Well how did this work? As you can see in the screenshot below there is a lookup task for Country Code. This takes the data source and source system value, and looks for a match in our lkpCountry table (the table populated from our Country Mapping SharePoint list). Since a combination didn’t exist for a data source of “SQL Server” and a Country Code of “CAN”, the lookup has no match.
This causes the record to flow to the “Lookup No Match Output”. Here is where the DataSourceName and FalloutReason are assigned, and the record is loaded into the falloutfactSales table instead of the factSales table.

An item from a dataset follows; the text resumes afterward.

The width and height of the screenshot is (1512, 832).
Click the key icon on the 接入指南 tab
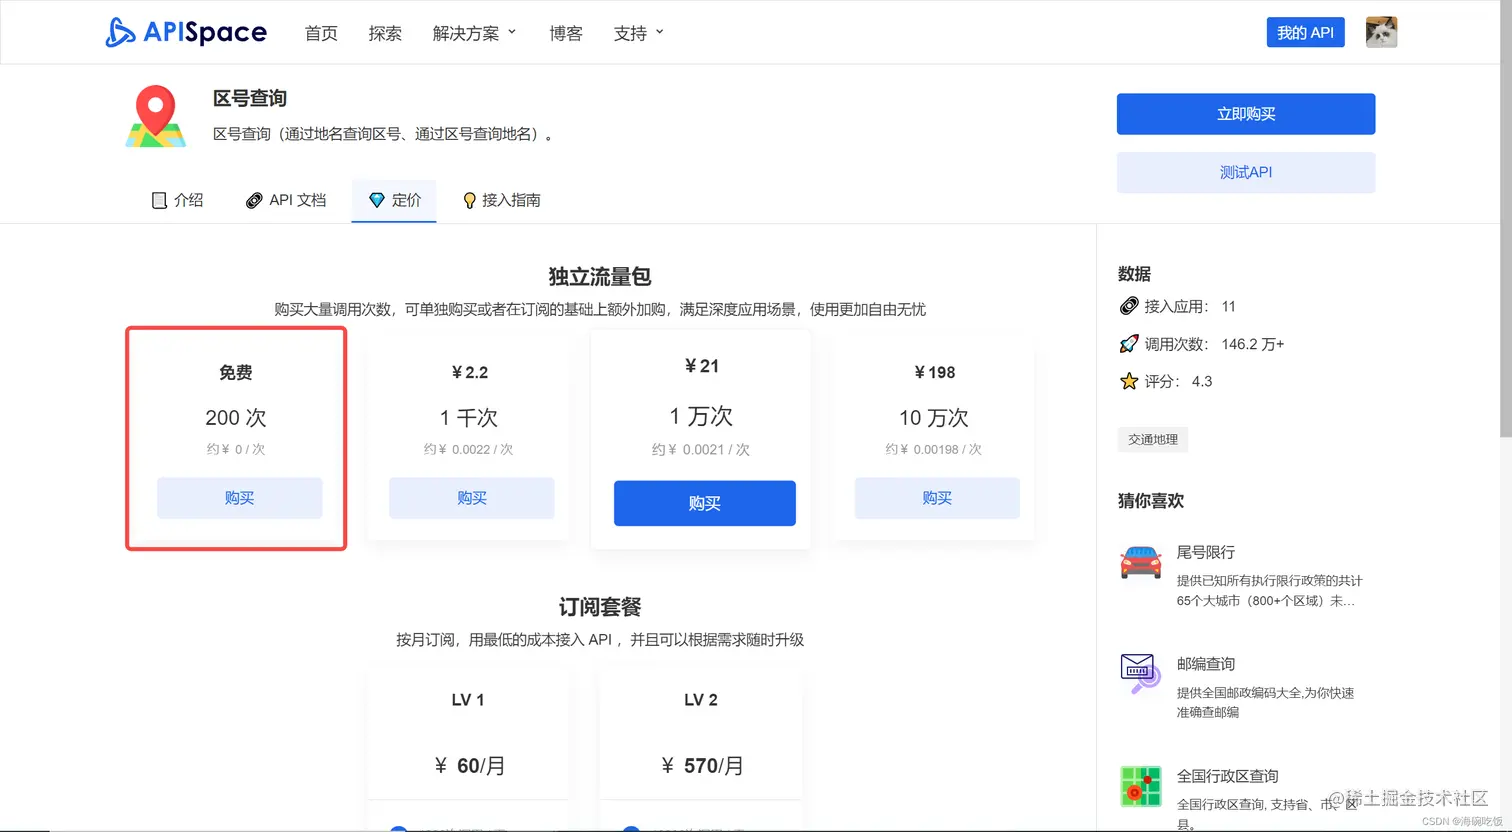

For records that have a match during the Country Code lookup, they flow to the “Lookup Match Output”. Additionally another lookup is performed to assign the record with a CountryID from the dimCountry table before it is loaded into the factSales table.
Not only did the record fallout into the falloutsfactSales table, but it was also loaded into the Country Mapping SharePoint list! In the screenshot below you can see that a record was added for the DataSourceName of “SQL Server” and the SourceSystemValue of “CAN”. The MapToCountry column is empty since a user has not managed this fallout, and the Approval Status is “Pending”. Since the status is “Pending” the record will not be loaded into the data warehouse until someone manages this fallout.
The record was loaded into the SharePoint list with the Data Flow shown below. All records in the fallout table are compared to the records that already exist in the Country Mappings list using a Left outer join to avoid loading duplicate records into the SharePoint list.
Note: An alternative to avoid the left outer join would be to pull “Pending” records into the lkpCountry table and just exclude those records from any lookups that were performed during the data warehouse load.
The last step of the Data Flow is the SharePoint List Destination task which loads the record into the SharePoint list.
Well this is all great, but how will the business user responsible for managing this list know to go map the newly added list item? This can easily be taken care of with some simple out of the box SharePoint functionality, alerts. If the end user is setup to receive an alert each time a new record is added to the list, they will receive and email similar to the one shown below.
The user then goes to the Country Mapping list, assigns a MapToCountry, and approves the list item.
The next time the ETL runs, we can now see the mapping for “CAN”, or Canada in the lkpCountry table.
Since the mapping now exists in the lkpCountry table, we can also see that the factSales table now has all 16 records! The valid mapping managed by the user now allows the record to successfully load into the fact table.
Final Thoughts
I have often been asked, “What if a new country is created, how would a user map to it if it didn’t exist in the REF ISO Country list?” Simply put, the user would add the country to the REF ISO Country list, approve it, and then map it in the Country Mapping list. That simple!
The last point I would like to make is that as an alternative to having the record fallout and sit in a fallout table until the mapping is added, the record could be allowed to load into the fact table as an inferred member. Later when the mapping is added the fact table record could be updated with a CountryID which mapped to the proper country in the dimCountry table.